Immediate and long-term ocean response to tropical cyclones: turbulent mixing and near-inertial oscillations

Noel Brizuela1, Matthew H Alford2, Shaun Johnston2, Jim Moum3 and Daniel L Rudnick4, (1)University of California San Diego, Scripps Institution of Oceanography, La Jolla, United States, (2)University of California San Diego, Scripps Institution of Oceanography, La Jolla, CA, United States, (3)Oregon State University, College of Earth Ocean & Atmospheric Sciences, Corvalis, OR, United States, (4)Scripps Institution of Oceanography, La Jolla, CA, United States
Abstract:
Three-dimensional motions powered by intense winds associated with tropical cyclones can drastically transform the properties of the upper ocean. In this work, we use shipboard and autonomous float measurements to reconstruct the three-dimensional fields of temperature, salinity and ocean currents beneath Super Typhoon Mangkhut (Western North Pacific, September 2018) and their subsequent effects.
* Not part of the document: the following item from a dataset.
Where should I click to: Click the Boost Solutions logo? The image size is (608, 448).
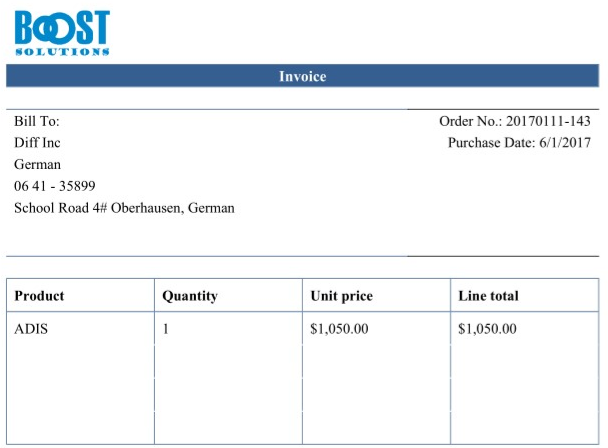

Our diagnosis of advective and diffusive processes agrees well with established theory and shows that heat transfer near the storm was dominated by turbulent mixing and near-inertial internal waves, which ultimately cooled the ocean surface by ~1°C. Lastly, we compare shipboard microstructure measurements made in the same region up to 1 week before and 3 weeks after the storm passed. Turbulent heat fluxes averaged over 12 days suggest that the upper 50 m of the water column warmed at an average rate of 0.32°C/month after the storm. Furthermore, we find evidence that near-inertial motions generated by tropical cyclones transferred ocean heat downwards across 150 m depth at a rate in the order of 1x107 W/km2 for weeks after their generation. These analyses provide new insights about the role of tropical cyclones in shaping climate through their effect on ocean heat uptake and subsequent impacts to the global overturning circulation.